In February 2009, Chatterjee published a detailed history of the role of Texas companies Halliburton and KBR titled Halliburton's Army: How A Well-Connected Texas Oil Company Revolutionized The Way America Makes War (Nation Books). In March 2009, he published several videos and an article of the failure of development aid in rural Afghanistan that was circulated via TomDispatch and on Salon. He followed this up with an article on the poor treatment of Afghan translators working under contract with Ohio-based Mission Essential Personnel for the US military.

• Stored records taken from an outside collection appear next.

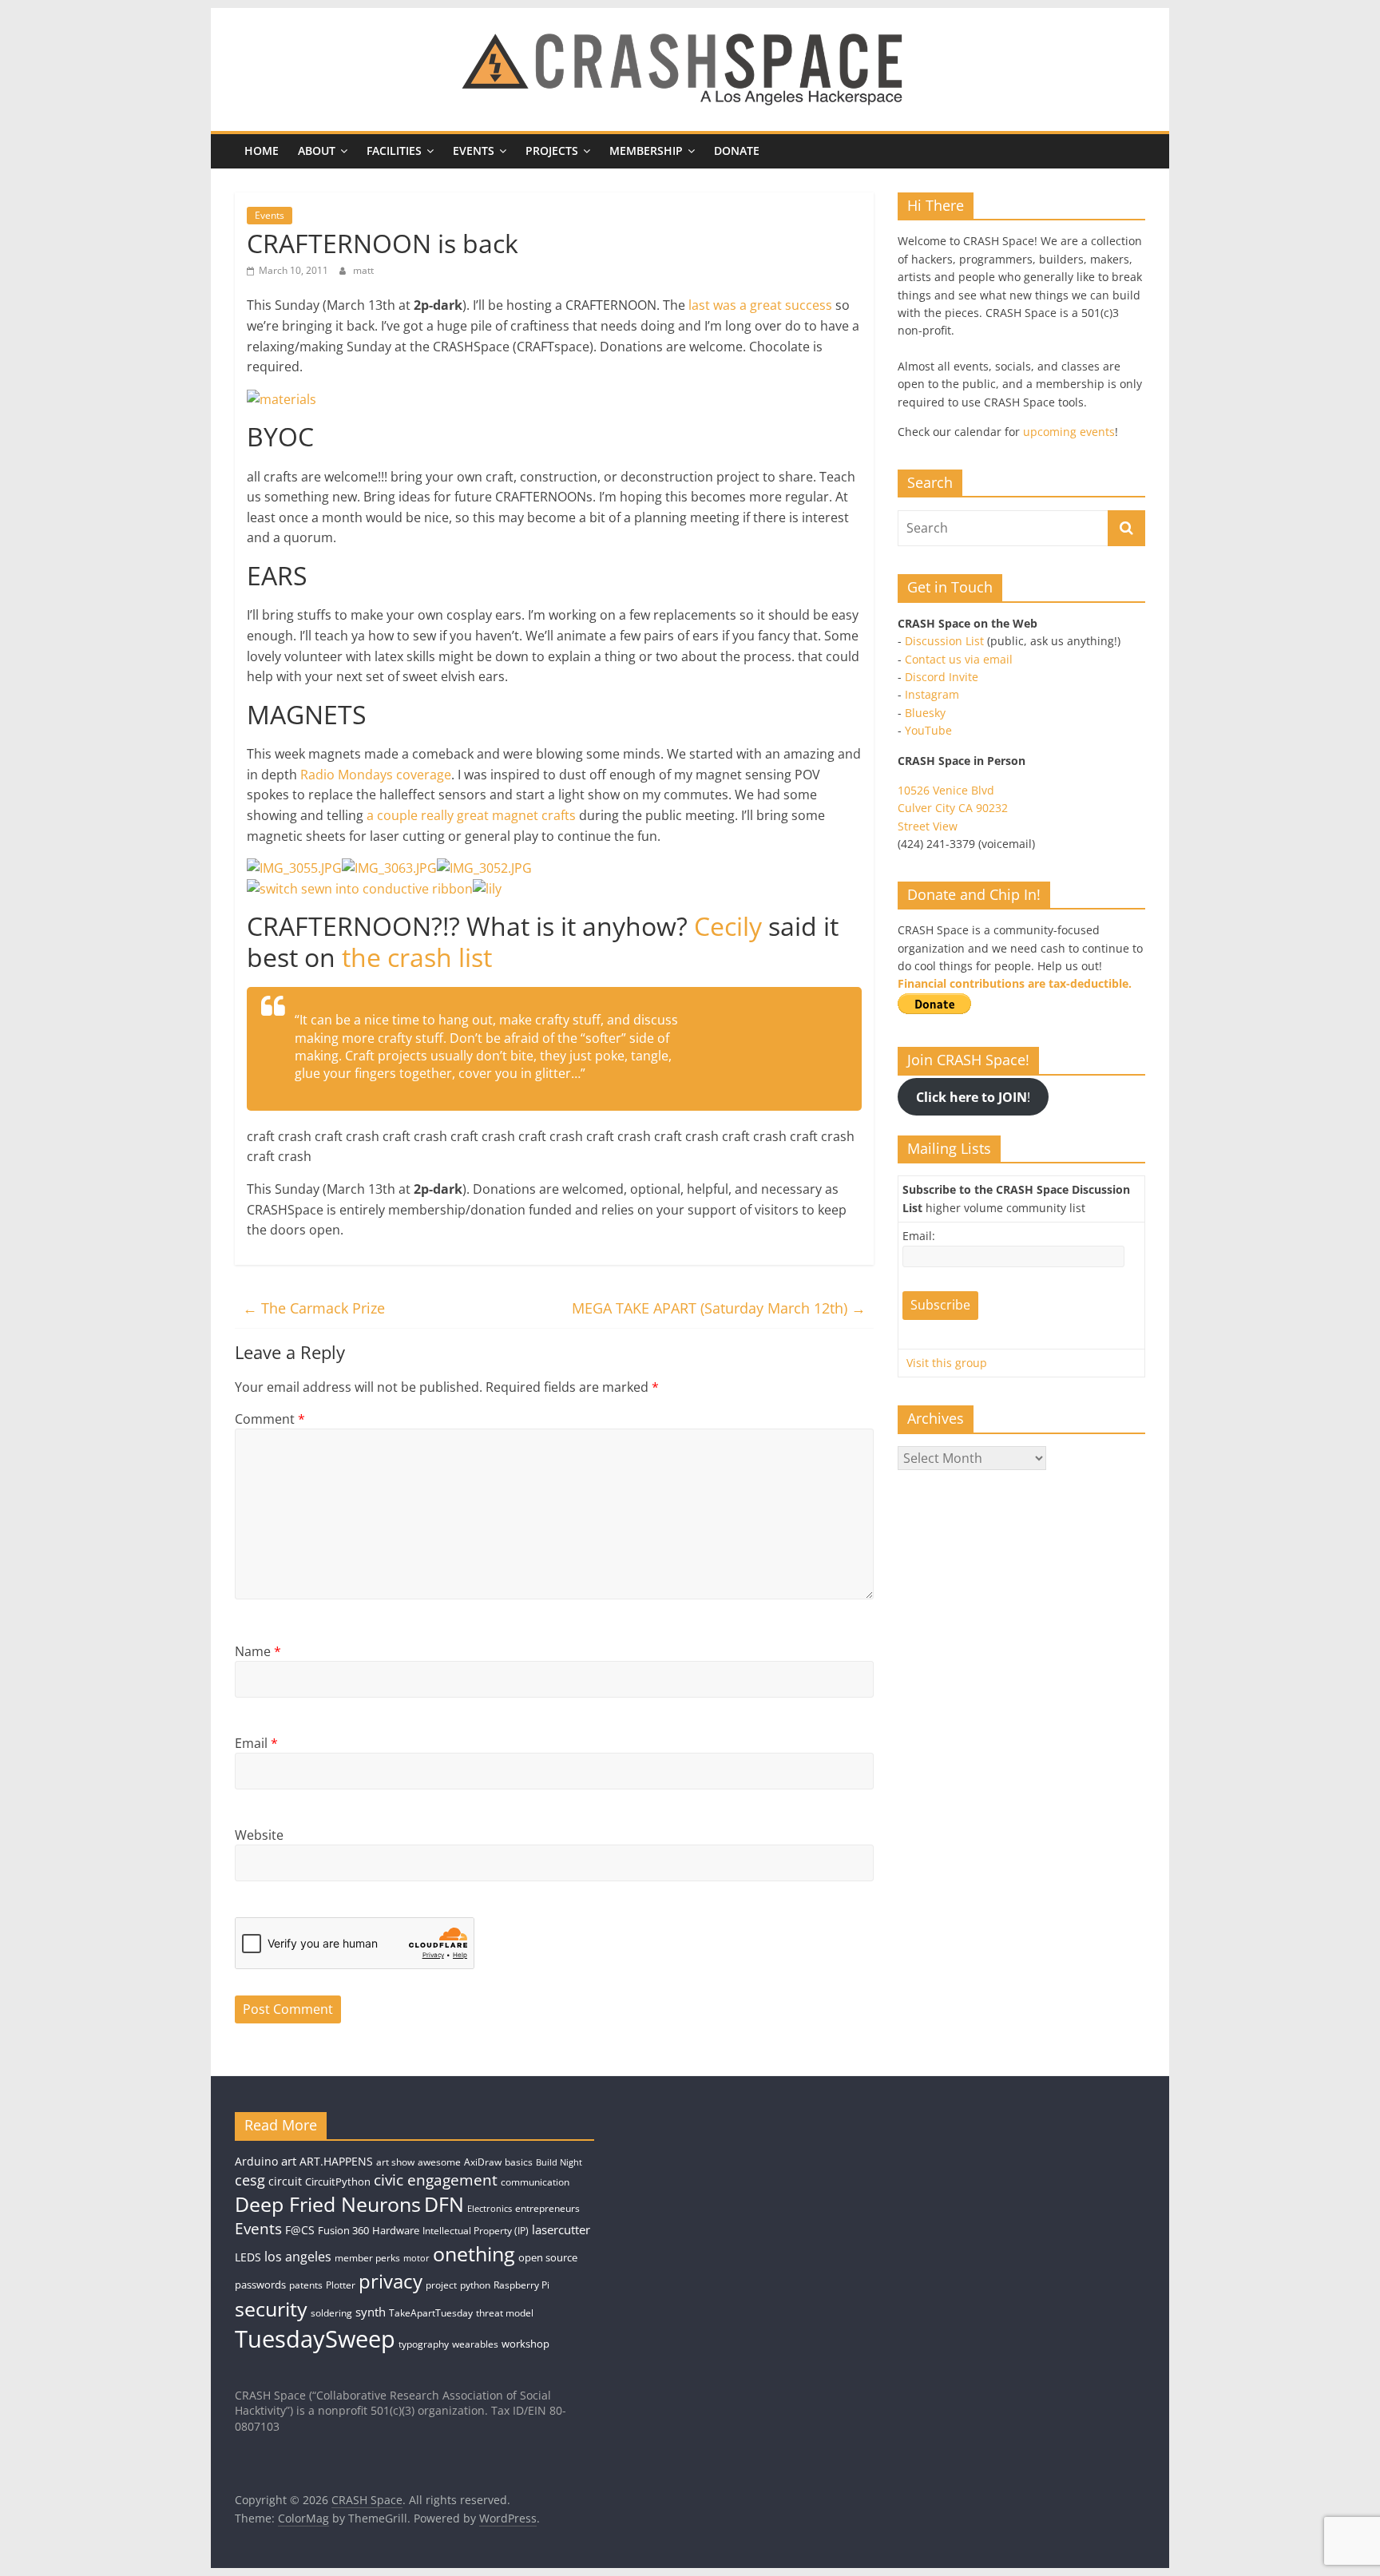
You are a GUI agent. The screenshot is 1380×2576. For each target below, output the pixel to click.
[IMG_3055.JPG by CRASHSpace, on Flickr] (294, 868)
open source (547, 2257)
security (271, 2308)
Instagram (932, 694)
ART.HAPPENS (336, 2161)
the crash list (417, 957)
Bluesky (925, 712)
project (441, 2285)
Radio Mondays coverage (375, 774)
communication (535, 2182)
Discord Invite (941, 676)
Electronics (489, 2208)
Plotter (340, 2285)
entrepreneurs (547, 2208)
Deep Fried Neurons (328, 2203)
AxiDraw (483, 2162)
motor (416, 2258)
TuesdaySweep (315, 2339)
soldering (331, 2313)
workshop (525, 2343)
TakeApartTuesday (431, 2313)
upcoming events (1069, 431)
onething (474, 2253)
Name (258, 1651)
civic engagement (436, 2180)
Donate (736, 150)
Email (256, 1743)
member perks (367, 2258)
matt (363, 270)
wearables (475, 2344)
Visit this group (946, 1362)
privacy (390, 2281)
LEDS (248, 2257)
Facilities (394, 150)
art (288, 2161)
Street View (928, 826)
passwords (260, 2284)
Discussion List (944, 640)
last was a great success (760, 305)
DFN (444, 2203)
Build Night (559, 2162)
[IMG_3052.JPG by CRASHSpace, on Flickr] (484, 868)
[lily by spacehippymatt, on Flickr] (487, 889)
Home (261, 150)
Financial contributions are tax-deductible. (1015, 983)
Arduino (256, 2161)
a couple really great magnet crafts (471, 815)
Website (259, 1835)
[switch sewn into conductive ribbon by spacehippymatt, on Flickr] (360, 889)
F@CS (300, 2229)
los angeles (297, 2256)
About (316, 150)
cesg (250, 2180)
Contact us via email (959, 659)
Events (473, 150)
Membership (646, 150)
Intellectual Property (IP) (475, 2230)
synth (370, 2312)
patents (306, 2285)
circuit (285, 2181)
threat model (504, 2313)
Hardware (395, 2230)
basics (519, 2162)
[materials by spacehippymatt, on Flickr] (281, 399)
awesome (439, 2162)
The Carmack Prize (314, 1308)
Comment (270, 1419)
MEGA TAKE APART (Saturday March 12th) (719, 1308)
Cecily (728, 926)
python (475, 2285)
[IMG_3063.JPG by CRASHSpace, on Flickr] (389, 868)
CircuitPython (338, 2181)
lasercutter (561, 2229)
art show (395, 2162)
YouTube (928, 730)
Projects (551, 150)
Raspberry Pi (521, 2285)
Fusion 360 (343, 2230)
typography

In 2017, Chatterjee published Verax: The True History of Whistleblowers, Drone Warfare, and Mass Surveillance in collaboration with graphic novelist Khalil Bendib. It chronicles his own pursuits and the pursuits of other journalists to expose government mass surveillance and the flaws in the United States' drone warfare program. The piece is focused primarily around the story of Edward Snowden and the beginning of WikiLeaks. But, alongside this narrative, the book breaks down how mass surveillance works in layman's terms, reveals the industry of spyware and surveillance conventions, and explores the stories of those most effected by the drone warfare resulting from these surveillance programs.

He has been published in a number of popular media, including the Financial Times, The New Republic, The Guardian, and The Independent. He often appears as a guest expert in a wide variety of media ranging from Fox TV to Democracy Now!. His writing has won a number of awards, from the National Newspaper Association and Project Censored, among others.